● Requirement
Answer these questions from the excerpt about Agatha Christie below.
(a) In The Mirror Cracked, to whom has Dolly sold the house?
(b) Which book did the writer read at 13?
(c) What breakfast did children have in the novels set before the war?

As I said, the book is warm and the threads of the world still hang together. Early on in the book Miss Marple visits her friends Arthur and Dolly Bantry. Dolly is in her garden talking about her plants. There is such a sense of reassurance in that scene. In The Mirror Cracked, which is not the last Jane Marple book but sure feels like it, Arthur is dead and Dolly has sold the house to an American actress. Miss Marple is so frail that when she goes visiting a new development that has sprung up near the village, she takes a fall and is helped by a kind, bossy, interfering woman who turns out to be the first murder victim. In that book there is a lot of remembrance of things past and a sense of the post-war world which has unraveled beyond description. 

I think people don't give Agatha Christie enough credit. The world she created for her characters was the contemporary world. But I think she liked the contemporary world less and less (her complaints can be heard through her characters, usually fussy old ladies mourning what once was). There is a cheapness, a lack of quality in the world emerging where things are not quite quite, that she seems to handle well.

I was hooked on Agatha Christie, ever since at 13, while waiting for my mother and father to come back from hospital (my grandfather had taken a fall and it was to be his last) I read Sad Cypress. And oh, how I loved it. And oh, how I loved the characters, especially Elinor, the one accused of murder. I loved everything from her name, to how elegant and "finished" she was. I started to read other Agatha Christies voraciously to find another Elinor. But I never did.

However, I did love her novels set before the war and the rations, when children had a nursery, a good breakfast of bacon and eggs rather than the cardboardy corn flakes so beloved of Kelloggs and its ilk.

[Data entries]
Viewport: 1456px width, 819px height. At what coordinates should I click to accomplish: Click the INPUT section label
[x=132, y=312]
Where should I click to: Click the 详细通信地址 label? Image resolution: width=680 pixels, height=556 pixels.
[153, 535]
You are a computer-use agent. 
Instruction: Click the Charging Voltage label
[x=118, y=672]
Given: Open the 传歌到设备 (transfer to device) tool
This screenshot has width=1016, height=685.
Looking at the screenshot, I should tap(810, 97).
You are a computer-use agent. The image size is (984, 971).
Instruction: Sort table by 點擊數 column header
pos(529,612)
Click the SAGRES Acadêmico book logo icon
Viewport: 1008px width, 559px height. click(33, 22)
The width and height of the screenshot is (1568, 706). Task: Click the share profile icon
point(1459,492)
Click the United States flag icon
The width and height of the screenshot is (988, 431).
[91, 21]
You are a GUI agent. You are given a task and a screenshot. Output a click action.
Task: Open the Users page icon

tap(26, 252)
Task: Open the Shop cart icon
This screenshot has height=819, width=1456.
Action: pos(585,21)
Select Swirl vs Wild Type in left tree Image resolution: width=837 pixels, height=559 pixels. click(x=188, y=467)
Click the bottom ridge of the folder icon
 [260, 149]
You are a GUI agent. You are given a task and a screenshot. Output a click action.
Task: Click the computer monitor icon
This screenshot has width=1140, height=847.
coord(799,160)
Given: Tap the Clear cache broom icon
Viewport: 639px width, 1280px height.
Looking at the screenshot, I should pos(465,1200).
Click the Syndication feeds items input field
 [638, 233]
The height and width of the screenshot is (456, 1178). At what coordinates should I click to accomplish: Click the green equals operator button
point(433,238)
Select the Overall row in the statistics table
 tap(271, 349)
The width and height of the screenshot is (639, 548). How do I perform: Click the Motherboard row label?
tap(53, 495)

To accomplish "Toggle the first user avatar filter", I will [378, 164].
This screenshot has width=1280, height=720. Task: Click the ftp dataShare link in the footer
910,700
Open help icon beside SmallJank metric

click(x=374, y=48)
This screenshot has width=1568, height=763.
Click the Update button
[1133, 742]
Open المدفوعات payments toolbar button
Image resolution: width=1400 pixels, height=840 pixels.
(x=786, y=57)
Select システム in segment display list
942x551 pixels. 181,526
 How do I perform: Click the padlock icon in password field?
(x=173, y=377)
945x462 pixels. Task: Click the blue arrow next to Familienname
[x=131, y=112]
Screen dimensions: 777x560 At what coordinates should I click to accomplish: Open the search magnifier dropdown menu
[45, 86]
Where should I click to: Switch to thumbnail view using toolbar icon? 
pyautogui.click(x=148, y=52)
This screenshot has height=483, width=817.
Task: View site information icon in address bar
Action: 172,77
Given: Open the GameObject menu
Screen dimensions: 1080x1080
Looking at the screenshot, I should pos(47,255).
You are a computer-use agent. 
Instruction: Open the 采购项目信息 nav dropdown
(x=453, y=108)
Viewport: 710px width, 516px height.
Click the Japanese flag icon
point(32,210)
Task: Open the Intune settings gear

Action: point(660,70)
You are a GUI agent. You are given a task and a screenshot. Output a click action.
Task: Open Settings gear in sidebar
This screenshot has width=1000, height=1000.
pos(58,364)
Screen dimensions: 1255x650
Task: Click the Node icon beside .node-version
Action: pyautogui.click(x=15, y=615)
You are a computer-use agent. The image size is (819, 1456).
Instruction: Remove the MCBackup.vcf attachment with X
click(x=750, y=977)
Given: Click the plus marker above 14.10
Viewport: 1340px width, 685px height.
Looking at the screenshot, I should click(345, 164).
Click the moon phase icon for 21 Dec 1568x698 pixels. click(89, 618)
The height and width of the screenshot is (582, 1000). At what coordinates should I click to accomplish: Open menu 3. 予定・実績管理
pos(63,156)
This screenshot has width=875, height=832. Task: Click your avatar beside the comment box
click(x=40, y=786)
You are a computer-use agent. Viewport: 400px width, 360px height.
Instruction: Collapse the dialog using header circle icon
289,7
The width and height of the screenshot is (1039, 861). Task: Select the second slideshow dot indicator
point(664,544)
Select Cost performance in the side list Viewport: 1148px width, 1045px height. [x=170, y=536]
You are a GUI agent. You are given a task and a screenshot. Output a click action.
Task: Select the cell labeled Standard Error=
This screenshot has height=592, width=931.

● Output
(a) An American actress.
(b) Sad Cypress.
(c) Bacon and eggs.